----- Document excerpt

Hot Springs or Busk: Chapter IV (arc of the spiral)

In an attempt to illuminate where Loopcircus is coming from, metaphysically speaking, we’ll draw a brief allegory of humankind’s struggle to understand its place in the universe as an ever oscillating battle between those who insist there is a particular source from which all creation springs and those who insist we can observe the universe as the result of billions of years of adaptive (and otherwise) incremental changes. Loopcircus may be tempted to side with one or the other of these conflicting views, but the bare-metal truth is we don’t know… nor do we believe ANYONE truly knows. So… without further adieu, the spiral of puny human metaphysical understanding from Gilgamesh to Sagan.

In the beginning, there was dust, then clay, then Gilgamesh, a king who wrestled gods, chased immortality, and discovered, like a Vegas lounge lizard hungover in a bathtub full of pennies, that life’s a fleeting joke. Fast forward a few millennia, and the frame focuses on the desert of Palestine, where a carpenter’s son strolls in, flips the metaphysical tables, and promises an afterlife juicier than a Lebanese fig. This, my friends, is the Big Bang of Western metaphysics.

----------
----- Records provided

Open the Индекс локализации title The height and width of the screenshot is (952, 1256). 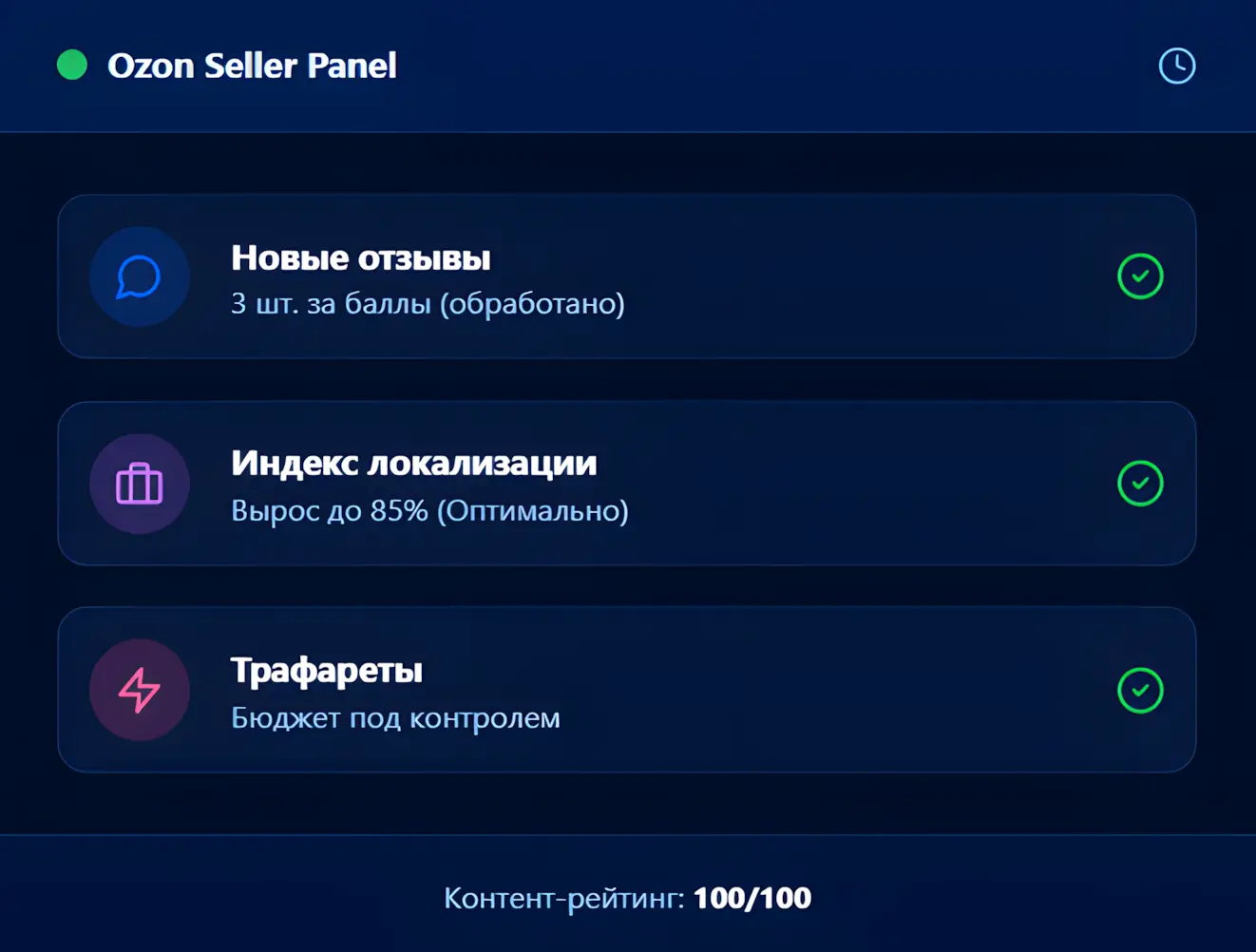[413, 464]
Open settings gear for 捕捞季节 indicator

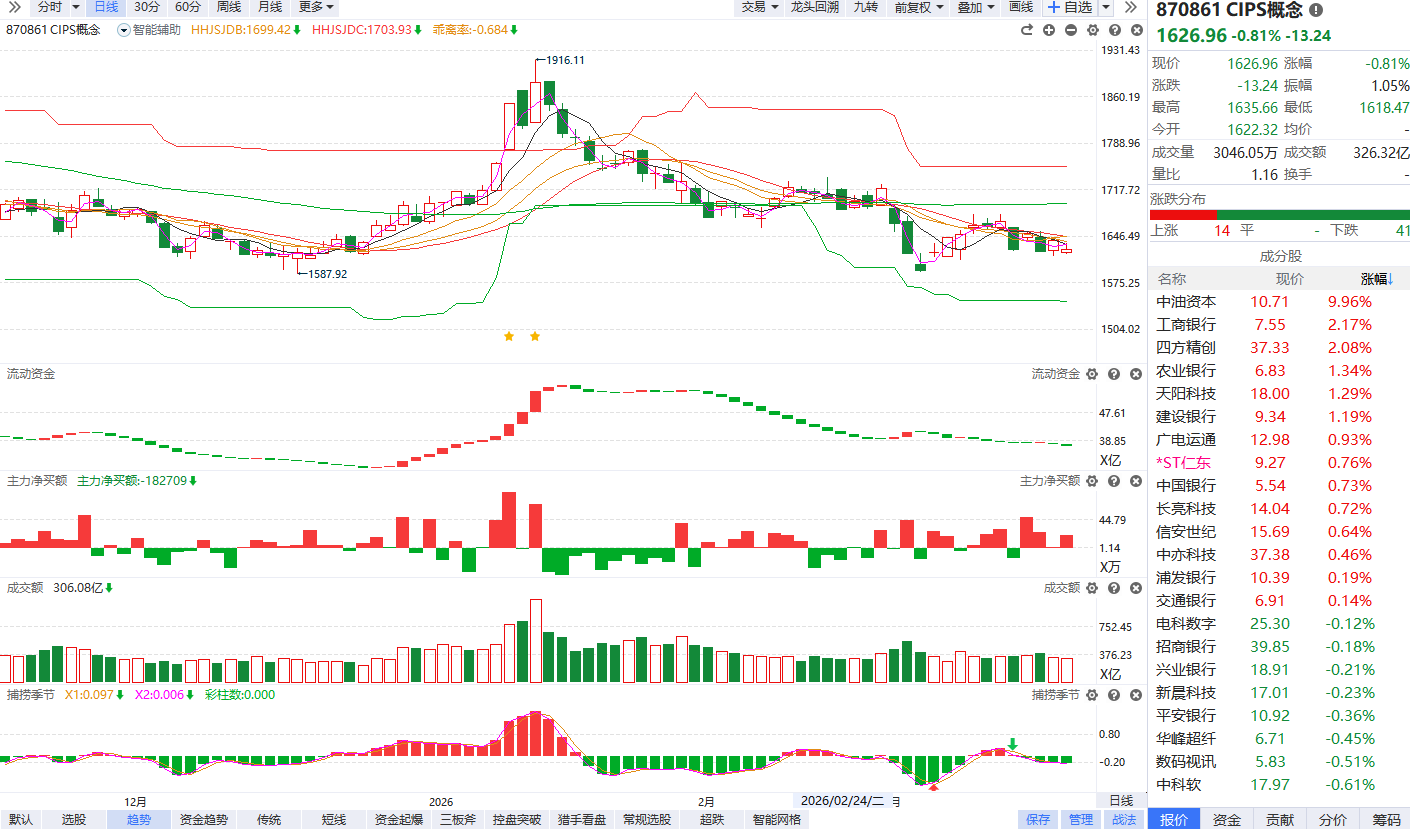point(1092,695)
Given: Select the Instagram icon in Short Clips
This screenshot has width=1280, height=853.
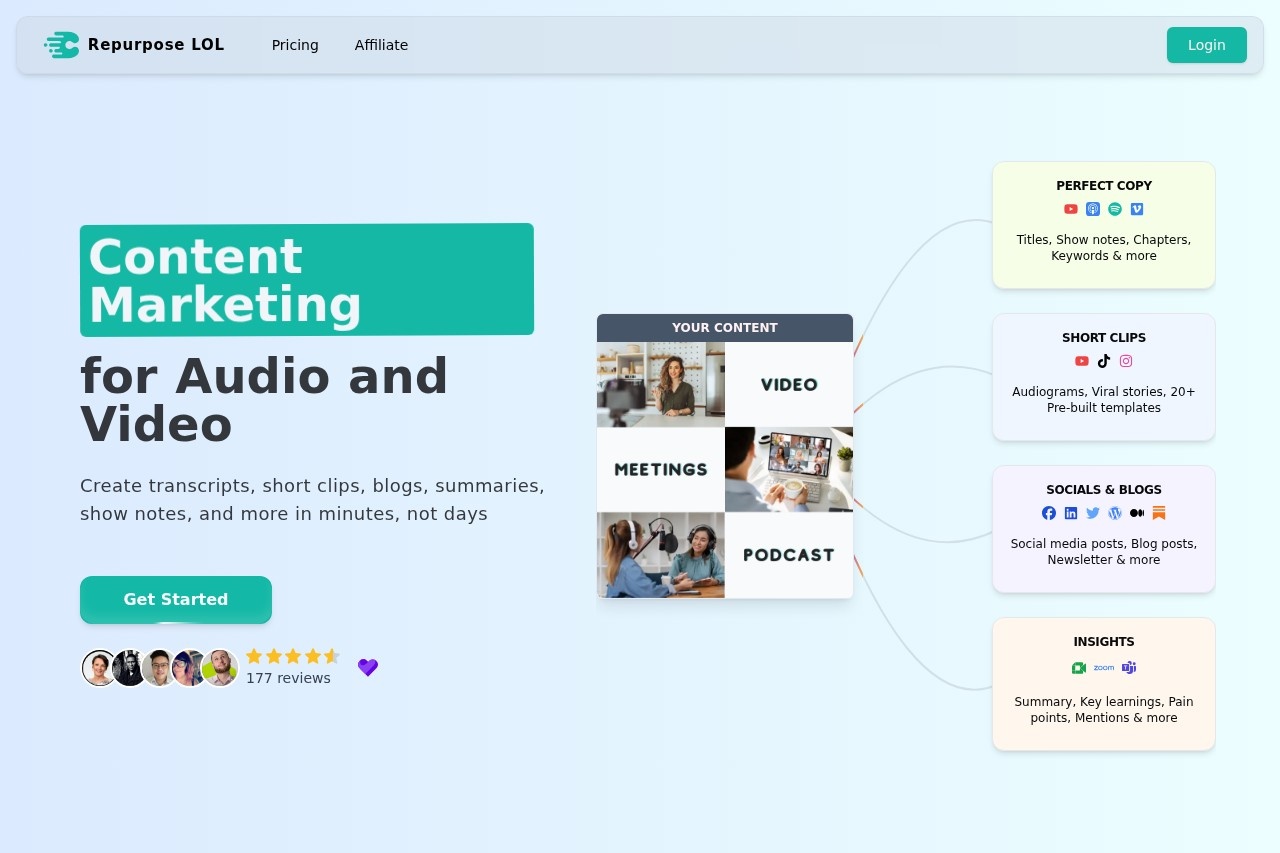Looking at the screenshot, I should pyautogui.click(x=1126, y=361).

----------

## Explore the material
[a] Do these statements agree with the Loopcircus chapter above? Answer yes or no for each, and quote the words from the chapter that decide it. (i) Loopcircus claims to know which of the two conflicting views is correct. (ii) Gilgamesh chased immortality. (iii) The carpenter's son strolls into the desert of Egypt.
[b] Pick up the Loopcircus chapter where its last sentence ends, and keep writing in the same voice.

## Written responses
[a]
(i) No: "the bare-metal truth is we don’t know… nor do we believe ANYONE truly knows"
(ii) Yes: "a king who wrestled gods, chased immortality"
(iii) No: "the frame focuses on the desert of Palestine"

[b]
Centuries later, Europe enters its Renaissance, a period where deities dance the can-can with da Vinci’s anatomy sketches and Galileo gets poked in the eye by the Vatican for suggesting Earth isn’t the cosmic navel. Science, now a pimply teenager with a telescope, starts flexing its muscles, whispering sweet nothings of reason and logic to the masses. And religion, the aging aristocrat clutching its pearls, declares war.

Enter Darwin, a fellow with a penchant for Galapagos finches, drops an apparent truth bomb making the Colosseum look like a petting zoo. Suddenly, humanity isn’t God’s special snowflake, but a hairy cousin to the orangutan, scrambling up the evolutionary ladder in a desperate bid to avoid becoming monkey chow. Cue the Wagnerian strains of existential angst, thicker than London fog, and the rise of Nietzsche, and his magnificent mustache.

Across the pond, the soon to be U.S.A., a rambunctious toddler all hopped up on Manifest Destiny, is busy carving its own metaphysical niche. The Wild West, a whiskey-soaked fever dream, birthed bootstraps pragmatism, a philosophy as rugged as a cowboy’s chaps, where truth is measured by bullets, dollars, and cents, not divine pronouncements. Meanwhile, in the East Coast salons, Emerson and Thoreau, Transcendentalist proto-hippies on a nature binge, preach a gospel of self-reliance and communion with the cosmos, a far cry from the fire-and-brimstone sermons echoing from the puritan pulpits.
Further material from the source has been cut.